§ **Dataset extract**
※

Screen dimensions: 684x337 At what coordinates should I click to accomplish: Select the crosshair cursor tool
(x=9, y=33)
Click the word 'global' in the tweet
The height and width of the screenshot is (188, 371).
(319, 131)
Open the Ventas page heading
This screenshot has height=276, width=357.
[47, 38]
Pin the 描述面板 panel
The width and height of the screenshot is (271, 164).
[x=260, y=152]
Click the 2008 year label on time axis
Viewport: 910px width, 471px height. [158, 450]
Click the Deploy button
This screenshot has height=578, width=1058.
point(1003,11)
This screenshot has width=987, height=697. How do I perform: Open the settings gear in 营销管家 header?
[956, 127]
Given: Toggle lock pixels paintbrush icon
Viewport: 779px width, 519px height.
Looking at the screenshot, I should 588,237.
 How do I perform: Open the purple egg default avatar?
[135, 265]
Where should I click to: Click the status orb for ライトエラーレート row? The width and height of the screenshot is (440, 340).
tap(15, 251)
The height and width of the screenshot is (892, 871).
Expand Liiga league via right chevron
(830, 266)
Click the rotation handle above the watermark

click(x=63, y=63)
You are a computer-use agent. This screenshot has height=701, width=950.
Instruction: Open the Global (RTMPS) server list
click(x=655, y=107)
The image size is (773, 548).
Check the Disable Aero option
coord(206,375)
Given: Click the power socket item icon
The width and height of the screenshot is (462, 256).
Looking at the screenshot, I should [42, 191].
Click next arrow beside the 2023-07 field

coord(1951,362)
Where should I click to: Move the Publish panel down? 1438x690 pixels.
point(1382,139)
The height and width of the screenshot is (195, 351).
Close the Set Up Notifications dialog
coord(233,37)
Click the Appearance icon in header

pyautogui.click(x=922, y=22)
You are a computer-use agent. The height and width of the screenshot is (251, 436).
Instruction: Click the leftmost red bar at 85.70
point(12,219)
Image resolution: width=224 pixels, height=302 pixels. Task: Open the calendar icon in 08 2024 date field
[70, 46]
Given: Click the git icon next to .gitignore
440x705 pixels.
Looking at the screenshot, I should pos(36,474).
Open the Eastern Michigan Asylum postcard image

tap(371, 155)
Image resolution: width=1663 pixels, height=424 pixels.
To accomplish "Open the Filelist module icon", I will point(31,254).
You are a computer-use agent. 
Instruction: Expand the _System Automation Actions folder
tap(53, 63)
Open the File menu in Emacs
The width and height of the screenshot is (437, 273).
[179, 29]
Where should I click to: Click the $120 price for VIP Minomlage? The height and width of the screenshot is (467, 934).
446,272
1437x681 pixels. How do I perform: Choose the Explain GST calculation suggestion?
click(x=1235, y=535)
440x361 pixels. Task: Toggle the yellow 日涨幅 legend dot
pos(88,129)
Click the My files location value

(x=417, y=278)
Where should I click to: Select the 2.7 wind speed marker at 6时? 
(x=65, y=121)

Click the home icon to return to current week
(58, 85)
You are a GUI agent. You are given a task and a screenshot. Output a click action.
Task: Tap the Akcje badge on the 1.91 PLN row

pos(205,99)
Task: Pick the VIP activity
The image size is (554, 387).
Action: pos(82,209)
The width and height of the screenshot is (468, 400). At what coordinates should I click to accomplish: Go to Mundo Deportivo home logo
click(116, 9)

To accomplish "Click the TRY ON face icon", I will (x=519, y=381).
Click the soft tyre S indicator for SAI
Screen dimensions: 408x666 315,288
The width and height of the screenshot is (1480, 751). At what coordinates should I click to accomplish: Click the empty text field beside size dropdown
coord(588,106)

※

§ **Task to complete**
What is needed is a word-for-word copy of all the entries.

§ **Exercise output**
Screen dimensions: 684x337 At what coordinates should I click to accomplish: Select the crosshair cursor tool
(x=9, y=33)
Click the word 'global' in the tweet
The height and width of the screenshot is (188, 371).
(319, 131)
Open the Ventas page heading
This screenshot has height=276, width=357.
[47, 38]
Pin the 描述面板 panel
The width and height of the screenshot is (271, 164).
[x=260, y=152]
Click the 2008 year label on time axis
Viewport: 910px width, 471px height. [158, 450]
Click the Deploy button
This screenshot has height=578, width=1058.
point(1003,11)
This screenshot has width=987, height=697. How do I perform: Open the settings gear in 营销管家 header?
[956, 127]
Given: Toggle lock pixels paintbrush icon
Viewport: 779px width, 519px height.
Looking at the screenshot, I should 588,237.
 How do I perform: Open the purple egg default avatar?
[135, 265]
Where should I click to: Click the status orb for ライトエラーレート row? The width and height of the screenshot is (440, 340).
tap(15, 251)
The height and width of the screenshot is (892, 871).
Expand Liiga league via right chevron
(830, 266)
Click the rotation handle above the watermark

click(x=63, y=63)
You are a computer-use agent. This screenshot has height=701, width=950.
Instruction: Open the Global (RTMPS) server list
click(x=655, y=107)
The image size is (773, 548).
Check the Disable Aero option
coord(206,375)
Given: Click the power socket item icon
The width and height of the screenshot is (462, 256).
Looking at the screenshot, I should [42, 191].
Click next arrow beside the 2023-07 field

coord(1951,362)
Where should I click to: Move the Publish panel down? 1438x690 pixels.
point(1382,139)
The height and width of the screenshot is (195, 351).
Close the Set Up Notifications dialog
coord(233,37)
Click the Appearance icon in header

pyautogui.click(x=922, y=22)
You are a computer-use agent. The height and width of the screenshot is (251, 436).
Instruction: Click the leftmost red bar at 85.70
point(12,219)
Image resolution: width=224 pixels, height=302 pixels. Task: Open the calendar icon in 08 2024 date field
[70, 46]
Given: Click the git icon next to .gitignore
440x705 pixels.
Looking at the screenshot, I should pos(36,474).
Open the Eastern Michigan Asylum postcard image

tap(371, 155)
Image resolution: width=1663 pixels, height=424 pixels.
To accomplish "Open the Filelist module icon", I will point(31,254).
You are a computer-use agent. 
Instruction: Expand the _System Automation Actions folder
tap(53, 63)
Open the File menu in Emacs
The width and height of the screenshot is (437, 273).
[179, 29]
Where should I click to: Click the $120 price for VIP Minomlage? The height and width of the screenshot is (467, 934).
446,272
1437x681 pixels. How do I perform: Choose the Explain GST calculation suggestion?
click(x=1235, y=535)
440x361 pixels. Task: Toggle the yellow 日涨幅 legend dot
pos(88,129)
Click the My files location value

(x=417, y=278)
Where should I click to: Select the 2.7 wind speed marker at 6时? 
(x=65, y=121)

Click the home icon to return to current week
(58, 85)
You are a GUI agent. You are given a task and a screenshot. Output a click action.
Task: Tap the Akcje badge on the 1.91 PLN row

pos(205,99)
Task: Pick the VIP activity
The image size is (554, 387).
Action: pos(82,209)
The width and height of the screenshot is (468, 400). At what coordinates should I click to accomplish: Go to Mundo Deportivo home logo
click(116, 9)

To accomplish "Click the TRY ON face icon", I will (x=519, y=381).
Click the soft tyre S indicator for SAI
Screen dimensions: 408x666 315,288
The width and height of the screenshot is (1480, 751). At what coordinates should I click to accomplish: Click the empty text field beside size dropdown
coord(588,106)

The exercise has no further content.